Two parttime teachers are hired by the mathematics departmen

Two part-time teachers are hired by the mathematics department and each teacher is randomly assigned to teach one course: either Trigonometry, Algebra I, or Calculus I.

(a) Both part-time teachers can be assigned to teach the same course, and so the resulting sample space is:

{(a, t), (a, c), (a, a), (c, t), (c, c), (c, a), (t, t), (t, c), (t, a)}

Notice that (a,t) and (t,a) are listed as different outcomes in the sample space. Explain why order matters in this case.

(b) Find the probability that they will both teach Calculus I.

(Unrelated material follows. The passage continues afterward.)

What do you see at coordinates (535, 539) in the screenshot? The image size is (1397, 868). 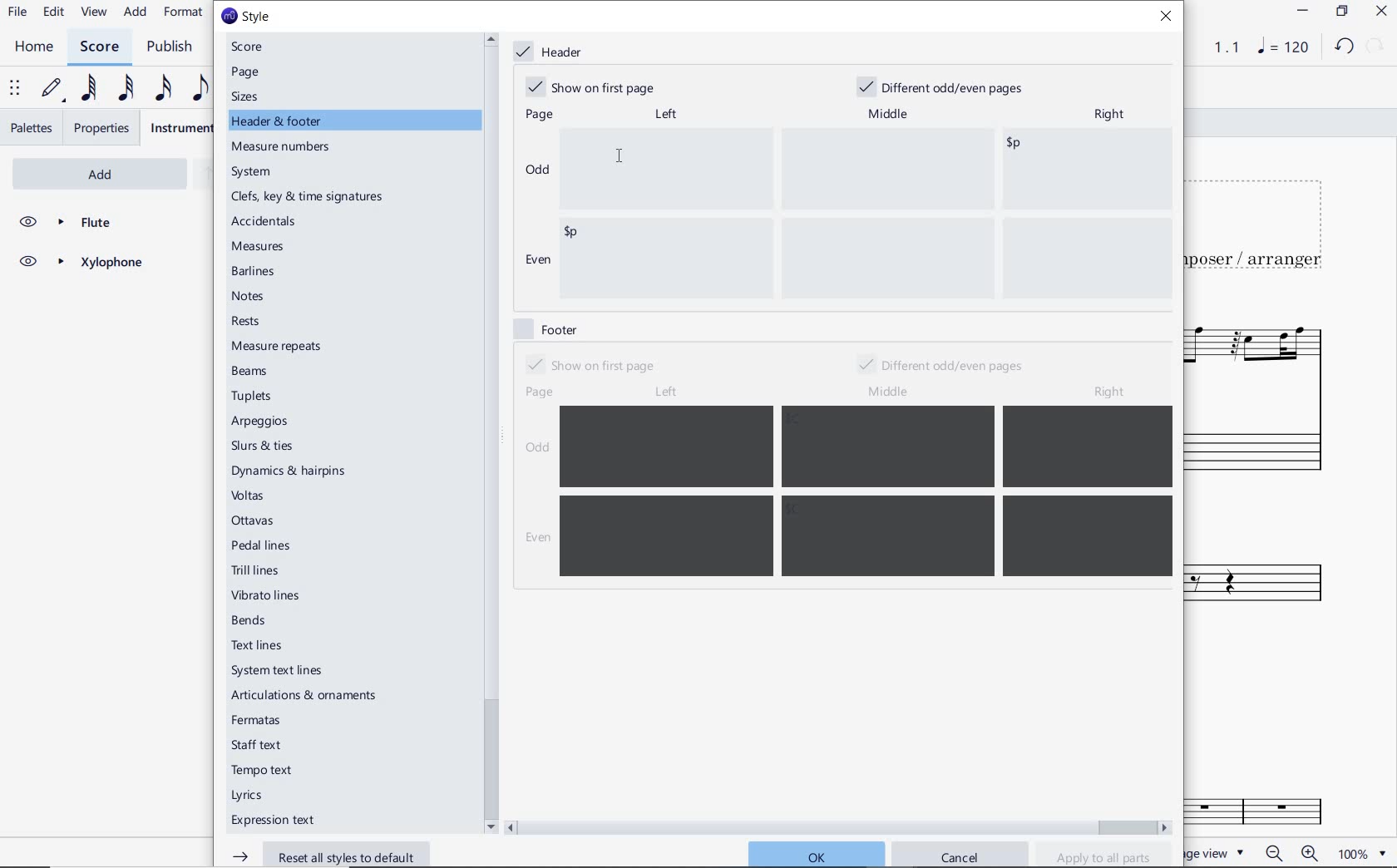 I see `even` at bounding box center [535, 539].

(c) Both of the part-time teachers are assigned to teach Calculus I. Some of the full-time teachers are upset, because they believe the selection was not random, and that the part-timers were given preferential treatment. Do you think the full-time instructors have a valid argument? Why or why not?

Solution

A)

Because it is a different result when it is the first tacher that teaches algebra than when the second teacher is the one who teaches algebra (and so for trigonometry).

B)

There are 9 possible results as enumerated, 1 of those is (c,c).

Thus,

P(both calc) = 1/9 = 0.111111111 [ANSWER]

c)

0.1111111 > 0.10. Thus, this isn\'t a rare event, and could happen by chance, not necessarily biased.

[I compared by 0.10 because that\'s usually the standard for \"rare\". But if you have a different standard in your class, please use that.]